- **Required actions**
1: Check (a), (b) and (c) against the forum thread about awk. For each, answer yes or no and quote the thread's exact deciding words.
(a) The fields in the asker's input file follow a consistent structure.
(b) The solution that uses a multi-character record separator works even when bbb comes before aaa.
(c) The first awk solution and the short GNU awk alternative produce different output.
2: Carry on the forum thread about awk from the point where it stops.

Reputation: 343
I have an input file that does not have a consistent structure for the fields. What I'm trying to do is find the correct two fields and print their content on the same line.
EDIT: Here is a potential example for the input file:
abc=012 aaa=000 cba=210 bbb=111
aaa=555 abc=567 cba=765 bbb=666
aaa=444 abc=456 bbb=555 cba=654
This program almost works
awk '{for(i=1;i<=NF;i++){if ($i ~ /aaa/) {print $i}}}' file
awk '{for(i=1;i<=NF;i++){if ($i ~ /bbb/) {print $i}}}' file
However, this prints everything on a new field, and it does not display the data correctly either:
aaa=000
aaa=555
aaa=444
bbb=111
bbb=666
bbb=555
What I need is for the field aaa to follow the field bbb on the same line, like this:
aaa=000 bbb=111
aaa=555 bbb=666
aaa=444 bbb=555
How can this be done?
Upvotes: 3
Views: 3086
Reputation: 92904
awk solution:
awk '{ for(i=1;i<=NF;i++) if($i~/^(aaa|bbb)=/){ printf "%s%s",(!c++? "":FS),$i };
print ""; c=0 }' file
Or with short GNU awk (assuming that aaa
is always goes first):
awk 'match($0,/(aaa=[0-9]+).* (bbb=[0-9]+)/,a){ print a[1],a[2] }' file
The output for both approaches:
aaa=000 bbb=111
aaa=555 bbb=666
aaa=444 bbb=555
Upvotes: 1
Reputation: 3089
using GNU awk with multi char record separator
This will work even if bbb
comes before aaa
in the string
$ awk -v RS="[ \n]" '/aaa|bbb/{ printf $1 (i++%2==0? " " : ORS) }' file
Output:
aaa=000 bbb=111
aaa=555 bbb=666
aaa=444 bbb=555
-v RS="[ \n]"

- **Data lines**
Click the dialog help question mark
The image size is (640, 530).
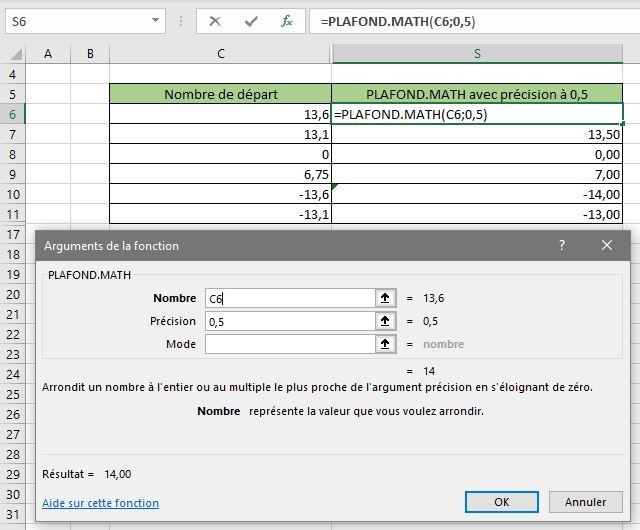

- **Answers below**
1:
(a) No: "does not have a consistent structure for the fields"
(b) Yes: "This will work even if bbb comes before aaa in the string"
(c) No: "The output for both approaches:"

2:
: Set space and
\n
as the record separator
/aaa|bbb/{ printf $1 (i++%2==0? " " : ORS) }
: If field contains aaa
or bbb
then print it. If i++%2==0
then print append else append
\n
Upvotes: 1
Reputation: 16997
Here is awk
, using match()
and substr()
function, modify search="..."
variable according to your need, the order you input the same way it will give you result.
awk -v search="aaa,bbb" '
BEGIN{
n=split(search, arr, /,/)
}
{
for(i=1; i in arr; i++)
printf("%s%s", (match($0,"(^| )"arr[i]"=[^ ]*") ? substr($0,(RSTART>1?RSTART+1:RSTART),(RSTART>1?RLENGTH-1:RLENGTH)) : ""), i==n ? ORS : OFS)
}' infile
Test Results:
akshay@db-3325:/tmp$ cat infile
abc=012 aaa=000 cba=210 bbb=111
aaa=555 abc=567 cba=765 bbb=666
aaa=444 abc=456 bbb=555 cba=654
akshay@db-3325:/tmp$ awk -v search="aaa,bbb" '
BEGIN{
n=split(search, arr, /,/)
}
{
for(i=1; i in arr; i++)
printf("%s%s", (match($0,"(^| )"arr[i]"=[^ ]*") ? substr($0,(RSTART>1?RSTART+1:RSTART),(RSTART>1?RLENGTH-1:RLENGTH)) : ""), i==n ? ORS : OFS)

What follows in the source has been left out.